A sensação de voar utilizando um traje planador (ou uma espécie de macacão com asas), ganhar velocidade, fazer manobras, passar por belas paisagens montanhosas e estar nos ares, em vôo livre, certamente, é de liberdade plena. Mas a prática do wingsuit parece ser tão perigosa quanto prazerosa. O esporte radical de alto risco deixou, apenas em 2013, quinze "homens-pássaro" mortos. Somente nas últimas semanas, durante o verão europeu, que termina no dia 23 de setembro, foram nove.
Dentre as vítimas fatais estão dois famosos da modalidade. No dia 14 de agosto, o britânico Mark Sutton bateu em uma colina rochosa dos Alpes suíços, depois de dar um salto de um helicóptero a três mil metros de altura. Em 2012, na abertura das Olimpíadas de Londres, o esportista, que trabalhava como dublê, saltou de paraquedas vestido do agente secreto James Bond, dos filmes da franquia 007.

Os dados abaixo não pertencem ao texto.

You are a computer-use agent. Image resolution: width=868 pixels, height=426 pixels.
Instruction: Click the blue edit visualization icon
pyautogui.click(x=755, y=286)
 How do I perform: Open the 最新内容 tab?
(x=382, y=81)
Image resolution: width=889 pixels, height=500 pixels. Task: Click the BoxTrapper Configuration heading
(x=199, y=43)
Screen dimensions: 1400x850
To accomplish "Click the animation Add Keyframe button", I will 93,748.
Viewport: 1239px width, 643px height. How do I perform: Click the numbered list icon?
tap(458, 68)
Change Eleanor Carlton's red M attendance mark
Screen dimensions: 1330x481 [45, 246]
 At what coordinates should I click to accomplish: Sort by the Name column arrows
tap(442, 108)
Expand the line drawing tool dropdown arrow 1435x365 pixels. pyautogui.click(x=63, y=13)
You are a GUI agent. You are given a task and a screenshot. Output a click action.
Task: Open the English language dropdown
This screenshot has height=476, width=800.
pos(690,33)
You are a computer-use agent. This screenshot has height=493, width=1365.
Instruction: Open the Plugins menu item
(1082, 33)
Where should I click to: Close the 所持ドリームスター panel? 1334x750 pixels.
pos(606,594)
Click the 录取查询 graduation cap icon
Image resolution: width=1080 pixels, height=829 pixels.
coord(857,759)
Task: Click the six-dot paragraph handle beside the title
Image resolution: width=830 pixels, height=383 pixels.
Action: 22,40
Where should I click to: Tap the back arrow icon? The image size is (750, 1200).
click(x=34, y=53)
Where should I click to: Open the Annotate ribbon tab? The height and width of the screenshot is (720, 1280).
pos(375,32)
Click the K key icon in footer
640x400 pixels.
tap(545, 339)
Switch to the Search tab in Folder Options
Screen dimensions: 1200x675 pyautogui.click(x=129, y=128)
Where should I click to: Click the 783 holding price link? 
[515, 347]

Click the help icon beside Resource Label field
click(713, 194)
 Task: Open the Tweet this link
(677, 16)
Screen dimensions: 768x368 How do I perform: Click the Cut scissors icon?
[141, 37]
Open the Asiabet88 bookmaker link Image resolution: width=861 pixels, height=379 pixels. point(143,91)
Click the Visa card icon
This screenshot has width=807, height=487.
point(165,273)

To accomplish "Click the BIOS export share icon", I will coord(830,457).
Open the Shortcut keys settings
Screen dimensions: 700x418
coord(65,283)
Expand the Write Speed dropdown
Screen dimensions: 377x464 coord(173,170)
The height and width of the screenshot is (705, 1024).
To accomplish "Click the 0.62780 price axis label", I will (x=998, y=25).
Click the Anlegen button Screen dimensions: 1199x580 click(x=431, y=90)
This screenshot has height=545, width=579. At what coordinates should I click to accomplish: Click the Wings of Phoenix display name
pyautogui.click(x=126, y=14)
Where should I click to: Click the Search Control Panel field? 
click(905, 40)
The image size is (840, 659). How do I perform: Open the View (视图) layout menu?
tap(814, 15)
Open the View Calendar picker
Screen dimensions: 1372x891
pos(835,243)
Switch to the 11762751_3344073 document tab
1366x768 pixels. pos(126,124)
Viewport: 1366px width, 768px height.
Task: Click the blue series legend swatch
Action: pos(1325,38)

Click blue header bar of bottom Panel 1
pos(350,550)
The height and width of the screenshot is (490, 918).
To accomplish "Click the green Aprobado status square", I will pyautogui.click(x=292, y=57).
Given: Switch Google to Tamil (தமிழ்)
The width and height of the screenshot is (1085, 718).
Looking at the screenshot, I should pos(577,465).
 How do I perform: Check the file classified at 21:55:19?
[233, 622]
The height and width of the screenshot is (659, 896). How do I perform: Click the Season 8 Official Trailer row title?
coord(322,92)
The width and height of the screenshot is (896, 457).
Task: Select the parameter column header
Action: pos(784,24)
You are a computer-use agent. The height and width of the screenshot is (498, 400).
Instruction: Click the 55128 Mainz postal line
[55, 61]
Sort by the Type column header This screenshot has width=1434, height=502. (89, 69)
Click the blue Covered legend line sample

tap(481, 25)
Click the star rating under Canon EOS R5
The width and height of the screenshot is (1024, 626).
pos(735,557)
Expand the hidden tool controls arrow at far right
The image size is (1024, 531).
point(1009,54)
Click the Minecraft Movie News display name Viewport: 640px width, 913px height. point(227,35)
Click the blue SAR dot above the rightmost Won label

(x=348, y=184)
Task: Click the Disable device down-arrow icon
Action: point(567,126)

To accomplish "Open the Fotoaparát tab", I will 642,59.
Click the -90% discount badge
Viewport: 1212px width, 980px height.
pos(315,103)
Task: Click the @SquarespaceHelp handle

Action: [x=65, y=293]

Nesta sexta-feira, o apresentador de TV e especialista em esportes radiciais, Álvaro Bultó, de Barcelona, morreu em Berna, na Suíça, por conta de uma falha no equipamento de vôo, com a presença de outros praticantes. Eles chegaram a acionar o resgatre, mas o catalão estava morto quando as equipes chegaram ao local.